## [EXERCISE TEXT]
2. Add API connection values

Your program needs three values to reach the API: your API key, the gateway URL, and a model ID. You keep them in a small text file named .env so they stay out of your code — and out of Git.

What is a .env file, and where does it go?

A .env ("dot-env") file is a plain text file that stores settings as NAME=value lines, one per line. Programs read it at startup so you never have to paste secrets like API keys directly into your code.

  • The filename is literally .env — a leading dot with nothing before it (not config.env or .env.txt).
  • It goes in your project folder: the same directory you just created, where the .venv lives and where you run your commands.
  • The python-dotenv package loads it with load_dotenv(), which looks for .env in the folder you run the program from.
  • Because it holds a secret, never commit it to Git (see the note below).

Create a new file named .env in your project folder — in VS Code use File → New File, or run code .env in the terminal — then paste these three lines and replace the placeholders:

.env
OPENAI_API_KEY="paste-your-key-here"
OPENAI_BASE_URL="https://openai.rc.asu.edu/v1"
RC_LLM_MODEL="paste-model-id-here"
Where do the values come from?

Get your API key and a valid model ID from the LLM API guide. The OPENAI_BASE_URL above is already correct for the Research Computing gateway.

  • Use the /v1 base URL, not the full /chat/completions URL, for the Python SDK.
  • Use a model ID that appears in the portal model list for your account.
  • Keep .env out of Git: add a line containing .env to your .gitignore (see Track a New Project with Git).

3. Ask for the first chat app

Give the assistant the goal, the stack, and the connection details. Keep the first version small.

You are helping me build a beginner Streamlit chatbot that uses an OpenAI-compatible API.

Project goal:
- A single-page Streamlit app in app.py.

## [DATA PROVIDED]
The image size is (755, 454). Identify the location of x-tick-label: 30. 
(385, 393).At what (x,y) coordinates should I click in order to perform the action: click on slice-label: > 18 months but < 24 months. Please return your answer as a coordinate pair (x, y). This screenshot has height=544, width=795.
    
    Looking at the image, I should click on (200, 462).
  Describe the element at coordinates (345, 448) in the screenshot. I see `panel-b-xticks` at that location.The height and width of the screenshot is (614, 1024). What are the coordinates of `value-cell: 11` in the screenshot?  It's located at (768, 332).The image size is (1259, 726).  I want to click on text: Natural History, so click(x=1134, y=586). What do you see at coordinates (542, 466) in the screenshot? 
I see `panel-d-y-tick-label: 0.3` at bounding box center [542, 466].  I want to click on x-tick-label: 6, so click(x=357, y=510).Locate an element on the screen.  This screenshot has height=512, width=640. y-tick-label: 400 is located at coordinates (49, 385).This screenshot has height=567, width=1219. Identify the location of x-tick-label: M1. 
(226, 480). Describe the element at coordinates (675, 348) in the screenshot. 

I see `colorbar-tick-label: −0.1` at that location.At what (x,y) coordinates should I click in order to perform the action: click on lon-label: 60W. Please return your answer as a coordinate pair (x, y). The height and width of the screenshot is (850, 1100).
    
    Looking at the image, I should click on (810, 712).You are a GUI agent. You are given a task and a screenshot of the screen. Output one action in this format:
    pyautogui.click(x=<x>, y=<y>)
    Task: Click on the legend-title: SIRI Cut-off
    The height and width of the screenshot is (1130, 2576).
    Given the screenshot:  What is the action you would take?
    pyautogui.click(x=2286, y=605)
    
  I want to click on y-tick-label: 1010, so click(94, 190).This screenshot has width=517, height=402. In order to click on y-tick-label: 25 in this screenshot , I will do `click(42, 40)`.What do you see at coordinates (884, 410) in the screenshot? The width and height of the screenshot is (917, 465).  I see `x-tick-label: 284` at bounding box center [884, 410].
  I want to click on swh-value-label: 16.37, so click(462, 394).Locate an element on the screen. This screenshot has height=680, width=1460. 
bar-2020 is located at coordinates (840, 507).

## [COMPLETE THE FOLLOWING]
(1) Translate this sentence from the chatbot setup guide into Spanish: "Programs read it at startup so you never have to paste secrets like API keys directly into your code."
(2) Write the next part of the chatbot setup guide, starting after its last line.
The listing has nothing to do with the chatbot setup guide.

## [RESULTS FOR THE EXERCISE]
(1) Los programas lo leen al iniciarse, así que nunca tienes que pegar secretos como las claves de API directamente en tu código.

(2)
- Show a chat interface using st.chat_message and st.chat_input.
- Send the conversation to the chat completions API through the OpenAI Python SDK.
- Read OPENAI_API_KEY, OPENAI_BASE_URL, and RC_LLM_MODEL from a .env file.

Constraints:
- Keep the whole app in app.py.
- Store the conversation in st.session_state.
- Add a friendly error if the API key or model is missing.

Please:
1. Create app.py.
2. Explain how to run it.
3. Point out the lines I would change to adjust the model or system prompt.

4. Run and test

Start the app and send a first message. Streamlit reloads automatically when you edit app.py.

streamlit run app.py

Check that the conversation stays visible after each message and that a missing key produces a clear message, not a stack trace.

5. Add streaming and memory

Once basic replies work, ask for streaming output and confirm the history is passed on every request.

Please make two focused improvements to the chatbot:

1. Stream the assistant's reply token by token using the SDK's streaming response and st.write_stream.
2. Make sure the full conversation history in st.session_state is sent on each request.

Constraints:
- Keep the app in app.py.
- Do not add a database or user accounts.
- Explain how to test that streaming works.

6. Add one feature of your own

Pick a single improvement. Small, clear changes are easier to review and demo.

Please add one focused feature to the chatbot:

Feature:
- Add a sidebar with a system prompt text box and a "Clear chat" button.

Constraints:
- Apply the system prompt to new conversations.
- Keep the code beginner-readable.
- Explain how to test the new controls.

More prompts to try

  • Add a model picker to the sidebar that lists a few model IDs I provide.
  • Show a message count so I can see how long the conversation is getting.
  • Add a "Download conversation" button that saves the chat as a markdown file.

Troubleshooting

  • If the app cannot find your key, confirm .env is in the folder where you run streamlit run.
  • If responses do not stream, ask the assistant to switch to the streaming API and st.write_stream.
  • If you get a model error, use a model ID from the portal model list for your account.
  • If the app is slow to reload, stop it with Ctrl+C and start it again.